### Problem requirements
Give the count of lines in the data that include the string "agent", with no added remarks.

### Material for this task
++++++++

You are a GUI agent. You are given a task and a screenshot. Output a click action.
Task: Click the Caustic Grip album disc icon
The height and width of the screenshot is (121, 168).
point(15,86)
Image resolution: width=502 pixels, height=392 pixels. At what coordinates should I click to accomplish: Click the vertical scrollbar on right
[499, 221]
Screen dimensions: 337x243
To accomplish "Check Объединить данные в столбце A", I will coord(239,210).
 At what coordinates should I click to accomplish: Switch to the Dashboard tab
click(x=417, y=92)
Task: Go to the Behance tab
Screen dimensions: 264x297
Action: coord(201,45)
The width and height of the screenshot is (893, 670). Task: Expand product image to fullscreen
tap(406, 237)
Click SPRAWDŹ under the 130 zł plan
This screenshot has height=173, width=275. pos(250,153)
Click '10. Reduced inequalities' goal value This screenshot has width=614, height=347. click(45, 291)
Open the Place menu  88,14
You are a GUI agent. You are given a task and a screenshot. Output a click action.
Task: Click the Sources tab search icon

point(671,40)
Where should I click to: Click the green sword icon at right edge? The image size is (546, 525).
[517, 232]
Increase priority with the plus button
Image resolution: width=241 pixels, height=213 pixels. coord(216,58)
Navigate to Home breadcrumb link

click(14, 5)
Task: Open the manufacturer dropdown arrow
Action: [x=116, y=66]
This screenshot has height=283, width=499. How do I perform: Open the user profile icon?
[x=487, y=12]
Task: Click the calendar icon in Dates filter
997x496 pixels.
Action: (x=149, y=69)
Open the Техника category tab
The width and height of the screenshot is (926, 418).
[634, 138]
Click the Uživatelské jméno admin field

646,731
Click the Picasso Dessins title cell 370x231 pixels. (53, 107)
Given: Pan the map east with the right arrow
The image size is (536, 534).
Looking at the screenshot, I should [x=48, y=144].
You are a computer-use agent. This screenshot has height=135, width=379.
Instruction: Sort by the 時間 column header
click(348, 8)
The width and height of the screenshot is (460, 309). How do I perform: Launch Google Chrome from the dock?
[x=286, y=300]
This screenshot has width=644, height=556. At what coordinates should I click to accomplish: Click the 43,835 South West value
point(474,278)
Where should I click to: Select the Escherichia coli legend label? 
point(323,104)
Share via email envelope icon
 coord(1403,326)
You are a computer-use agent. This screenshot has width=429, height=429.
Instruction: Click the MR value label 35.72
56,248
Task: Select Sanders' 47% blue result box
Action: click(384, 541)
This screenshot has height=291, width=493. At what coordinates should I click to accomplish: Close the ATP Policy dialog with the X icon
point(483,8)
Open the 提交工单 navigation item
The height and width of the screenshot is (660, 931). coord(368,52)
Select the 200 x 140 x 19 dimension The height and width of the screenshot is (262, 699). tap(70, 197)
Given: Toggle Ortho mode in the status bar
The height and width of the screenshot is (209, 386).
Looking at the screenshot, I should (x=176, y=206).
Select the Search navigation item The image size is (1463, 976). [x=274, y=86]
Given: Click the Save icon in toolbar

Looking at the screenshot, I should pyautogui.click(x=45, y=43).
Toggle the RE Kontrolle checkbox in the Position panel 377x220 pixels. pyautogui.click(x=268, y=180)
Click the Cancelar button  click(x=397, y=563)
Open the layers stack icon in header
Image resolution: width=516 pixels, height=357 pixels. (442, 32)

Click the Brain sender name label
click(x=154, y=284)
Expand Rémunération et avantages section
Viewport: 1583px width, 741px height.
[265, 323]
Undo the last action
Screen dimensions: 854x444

++++++++

### Task output
4